» Data provided

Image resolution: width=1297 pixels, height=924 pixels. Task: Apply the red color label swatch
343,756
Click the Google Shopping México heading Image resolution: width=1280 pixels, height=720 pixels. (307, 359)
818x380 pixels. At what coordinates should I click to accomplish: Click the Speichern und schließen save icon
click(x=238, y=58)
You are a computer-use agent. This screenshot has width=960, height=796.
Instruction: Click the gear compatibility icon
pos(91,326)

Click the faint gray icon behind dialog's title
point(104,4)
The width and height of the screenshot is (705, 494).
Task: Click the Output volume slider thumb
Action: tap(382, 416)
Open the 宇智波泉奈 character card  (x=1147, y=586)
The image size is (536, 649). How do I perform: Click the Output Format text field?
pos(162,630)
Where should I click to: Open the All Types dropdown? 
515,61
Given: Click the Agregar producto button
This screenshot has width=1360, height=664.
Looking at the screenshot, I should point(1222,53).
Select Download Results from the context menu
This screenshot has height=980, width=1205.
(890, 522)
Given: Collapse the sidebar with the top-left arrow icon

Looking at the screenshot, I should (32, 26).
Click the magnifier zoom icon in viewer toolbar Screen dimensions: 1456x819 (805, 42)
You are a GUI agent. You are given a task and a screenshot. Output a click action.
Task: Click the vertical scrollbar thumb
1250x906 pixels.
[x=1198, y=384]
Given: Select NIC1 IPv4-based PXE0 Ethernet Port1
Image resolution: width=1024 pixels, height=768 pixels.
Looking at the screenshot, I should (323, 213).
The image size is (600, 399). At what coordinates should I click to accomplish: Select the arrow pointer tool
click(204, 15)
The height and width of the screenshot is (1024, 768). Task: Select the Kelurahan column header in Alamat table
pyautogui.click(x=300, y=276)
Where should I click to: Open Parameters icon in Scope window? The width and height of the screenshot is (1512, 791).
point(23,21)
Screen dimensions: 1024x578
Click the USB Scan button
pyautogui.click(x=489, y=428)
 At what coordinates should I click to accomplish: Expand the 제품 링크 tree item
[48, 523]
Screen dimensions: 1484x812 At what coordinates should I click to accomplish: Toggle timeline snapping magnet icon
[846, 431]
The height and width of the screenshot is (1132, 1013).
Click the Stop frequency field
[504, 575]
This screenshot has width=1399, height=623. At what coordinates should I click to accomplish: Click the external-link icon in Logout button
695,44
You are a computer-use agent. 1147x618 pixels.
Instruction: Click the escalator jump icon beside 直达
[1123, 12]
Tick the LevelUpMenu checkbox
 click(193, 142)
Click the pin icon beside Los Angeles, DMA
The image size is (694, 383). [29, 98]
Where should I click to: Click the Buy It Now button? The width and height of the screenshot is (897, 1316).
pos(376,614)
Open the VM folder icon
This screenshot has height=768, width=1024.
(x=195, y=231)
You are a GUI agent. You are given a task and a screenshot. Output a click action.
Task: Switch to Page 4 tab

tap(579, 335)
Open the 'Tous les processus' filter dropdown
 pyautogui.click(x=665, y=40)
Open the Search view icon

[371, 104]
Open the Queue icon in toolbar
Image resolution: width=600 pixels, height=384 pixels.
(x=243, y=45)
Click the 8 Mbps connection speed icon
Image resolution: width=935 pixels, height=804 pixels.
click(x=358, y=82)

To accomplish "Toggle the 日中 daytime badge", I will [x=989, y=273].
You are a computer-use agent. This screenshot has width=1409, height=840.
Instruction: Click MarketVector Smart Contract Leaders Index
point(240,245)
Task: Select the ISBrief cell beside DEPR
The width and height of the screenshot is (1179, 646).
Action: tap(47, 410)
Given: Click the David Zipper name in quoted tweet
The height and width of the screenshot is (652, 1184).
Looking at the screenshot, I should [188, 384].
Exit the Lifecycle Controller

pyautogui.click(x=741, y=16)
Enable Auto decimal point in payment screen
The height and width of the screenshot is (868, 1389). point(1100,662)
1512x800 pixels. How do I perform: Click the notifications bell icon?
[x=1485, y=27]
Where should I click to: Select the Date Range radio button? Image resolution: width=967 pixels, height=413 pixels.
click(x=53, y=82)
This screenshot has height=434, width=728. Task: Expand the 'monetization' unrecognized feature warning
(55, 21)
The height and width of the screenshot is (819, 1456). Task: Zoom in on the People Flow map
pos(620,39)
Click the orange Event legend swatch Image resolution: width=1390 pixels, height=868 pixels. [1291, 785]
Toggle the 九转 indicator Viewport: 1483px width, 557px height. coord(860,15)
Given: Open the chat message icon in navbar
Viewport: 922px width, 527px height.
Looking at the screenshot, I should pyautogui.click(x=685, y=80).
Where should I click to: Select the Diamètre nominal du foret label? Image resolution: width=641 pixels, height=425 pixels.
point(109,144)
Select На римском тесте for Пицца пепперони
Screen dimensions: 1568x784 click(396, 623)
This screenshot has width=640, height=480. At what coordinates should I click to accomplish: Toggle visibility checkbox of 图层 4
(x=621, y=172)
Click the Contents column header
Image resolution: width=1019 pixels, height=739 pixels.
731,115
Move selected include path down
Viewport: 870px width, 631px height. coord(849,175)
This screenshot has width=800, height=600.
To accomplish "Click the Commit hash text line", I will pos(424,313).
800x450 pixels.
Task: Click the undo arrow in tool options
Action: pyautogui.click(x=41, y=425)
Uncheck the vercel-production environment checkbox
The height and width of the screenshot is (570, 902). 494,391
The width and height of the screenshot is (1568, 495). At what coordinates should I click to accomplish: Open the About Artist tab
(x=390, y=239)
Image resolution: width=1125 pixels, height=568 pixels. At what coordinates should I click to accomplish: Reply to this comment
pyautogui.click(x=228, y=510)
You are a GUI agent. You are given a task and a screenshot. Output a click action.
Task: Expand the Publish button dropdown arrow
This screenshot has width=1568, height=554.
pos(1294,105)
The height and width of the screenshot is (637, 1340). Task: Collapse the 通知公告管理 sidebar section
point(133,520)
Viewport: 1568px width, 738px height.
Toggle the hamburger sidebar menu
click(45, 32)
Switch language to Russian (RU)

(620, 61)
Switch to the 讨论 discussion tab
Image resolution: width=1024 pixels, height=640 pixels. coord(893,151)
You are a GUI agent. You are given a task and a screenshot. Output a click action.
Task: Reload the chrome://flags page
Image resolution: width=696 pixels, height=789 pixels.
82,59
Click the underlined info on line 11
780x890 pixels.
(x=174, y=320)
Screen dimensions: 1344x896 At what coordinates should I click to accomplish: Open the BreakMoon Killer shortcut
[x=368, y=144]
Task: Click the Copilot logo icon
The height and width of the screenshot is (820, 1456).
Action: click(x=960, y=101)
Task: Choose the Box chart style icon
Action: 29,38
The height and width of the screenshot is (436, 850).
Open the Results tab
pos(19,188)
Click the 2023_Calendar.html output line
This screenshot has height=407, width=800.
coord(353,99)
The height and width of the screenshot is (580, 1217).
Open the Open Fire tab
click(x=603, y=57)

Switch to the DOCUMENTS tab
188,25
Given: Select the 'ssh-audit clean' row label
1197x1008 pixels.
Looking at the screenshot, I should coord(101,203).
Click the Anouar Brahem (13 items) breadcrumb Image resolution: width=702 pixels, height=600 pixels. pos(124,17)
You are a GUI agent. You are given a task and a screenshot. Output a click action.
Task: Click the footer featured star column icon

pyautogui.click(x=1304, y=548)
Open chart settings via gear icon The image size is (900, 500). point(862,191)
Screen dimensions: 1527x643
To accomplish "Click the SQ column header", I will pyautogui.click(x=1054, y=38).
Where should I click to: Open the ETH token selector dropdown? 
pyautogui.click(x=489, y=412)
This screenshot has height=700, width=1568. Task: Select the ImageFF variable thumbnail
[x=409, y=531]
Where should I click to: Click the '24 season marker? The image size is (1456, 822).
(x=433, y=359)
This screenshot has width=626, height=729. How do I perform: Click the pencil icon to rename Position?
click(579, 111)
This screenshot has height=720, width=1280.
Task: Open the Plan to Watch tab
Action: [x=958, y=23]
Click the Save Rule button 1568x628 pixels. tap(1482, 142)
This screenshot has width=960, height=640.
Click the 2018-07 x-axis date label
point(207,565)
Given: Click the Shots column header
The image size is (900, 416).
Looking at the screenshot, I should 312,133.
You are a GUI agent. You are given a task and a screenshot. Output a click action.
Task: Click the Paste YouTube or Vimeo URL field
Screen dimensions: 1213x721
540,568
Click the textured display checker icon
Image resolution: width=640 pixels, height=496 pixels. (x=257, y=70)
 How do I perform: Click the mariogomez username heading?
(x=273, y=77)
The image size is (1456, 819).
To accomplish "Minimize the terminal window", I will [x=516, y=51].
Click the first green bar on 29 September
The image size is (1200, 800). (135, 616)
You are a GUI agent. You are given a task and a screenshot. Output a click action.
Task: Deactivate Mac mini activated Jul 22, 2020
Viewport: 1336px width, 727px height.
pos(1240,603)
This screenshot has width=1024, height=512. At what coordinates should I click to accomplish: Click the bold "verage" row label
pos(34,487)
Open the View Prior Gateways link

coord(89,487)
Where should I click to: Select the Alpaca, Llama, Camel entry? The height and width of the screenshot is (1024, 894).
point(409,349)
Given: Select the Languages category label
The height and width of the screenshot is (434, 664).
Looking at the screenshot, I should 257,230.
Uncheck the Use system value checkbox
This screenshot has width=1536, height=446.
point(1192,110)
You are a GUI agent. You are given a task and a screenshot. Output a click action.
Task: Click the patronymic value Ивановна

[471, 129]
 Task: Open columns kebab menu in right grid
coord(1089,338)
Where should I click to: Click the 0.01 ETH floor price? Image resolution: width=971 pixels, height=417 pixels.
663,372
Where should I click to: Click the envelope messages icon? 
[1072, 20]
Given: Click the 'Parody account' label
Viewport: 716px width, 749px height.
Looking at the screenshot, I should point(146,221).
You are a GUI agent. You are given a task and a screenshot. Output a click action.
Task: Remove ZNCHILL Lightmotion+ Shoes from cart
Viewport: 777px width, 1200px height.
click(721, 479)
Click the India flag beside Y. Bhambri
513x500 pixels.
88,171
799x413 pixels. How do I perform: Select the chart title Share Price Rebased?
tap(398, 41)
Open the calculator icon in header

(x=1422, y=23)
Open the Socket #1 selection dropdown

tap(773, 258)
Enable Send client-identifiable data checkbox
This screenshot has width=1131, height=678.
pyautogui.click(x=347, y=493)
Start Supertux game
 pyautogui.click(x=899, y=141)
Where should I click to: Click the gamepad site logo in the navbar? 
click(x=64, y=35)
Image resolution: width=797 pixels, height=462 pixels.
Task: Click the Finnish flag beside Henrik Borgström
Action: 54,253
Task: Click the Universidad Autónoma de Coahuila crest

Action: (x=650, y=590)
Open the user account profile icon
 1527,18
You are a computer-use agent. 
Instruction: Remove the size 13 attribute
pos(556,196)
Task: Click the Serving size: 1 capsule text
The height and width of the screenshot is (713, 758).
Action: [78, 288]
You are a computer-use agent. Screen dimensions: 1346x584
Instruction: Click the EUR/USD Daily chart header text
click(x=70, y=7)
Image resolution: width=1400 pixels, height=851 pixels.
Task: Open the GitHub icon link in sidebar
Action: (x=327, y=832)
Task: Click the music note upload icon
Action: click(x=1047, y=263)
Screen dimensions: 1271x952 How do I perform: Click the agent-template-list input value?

» Written instruction
Copy out the rows word for word, from the start of the rows through the line that contains "Open the 宇智波泉奈".

» Exercise result
Image resolution: width=1297 pixels, height=924 pixels. Task: Apply the red color label swatch
343,756
Click the Google Shopping México heading Image resolution: width=1280 pixels, height=720 pixels. (307, 359)
818x380 pixels. At what coordinates should I click to accomplish: Click the Speichern und schließen save icon
click(x=238, y=58)
You are a computer-use agent. This screenshot has width=960, height=796.
Instruction: Click the gear compatibility icon
pos(91,326)

Click the faint gray icon behind dialog's title
point(104,4)
The width and height of the screenshot is (705, 494).
Task: Click the Output volume slider thumb
Action: tap(382, 416)
Open the 宇智波泉奈 character card  (x=1147, y=586)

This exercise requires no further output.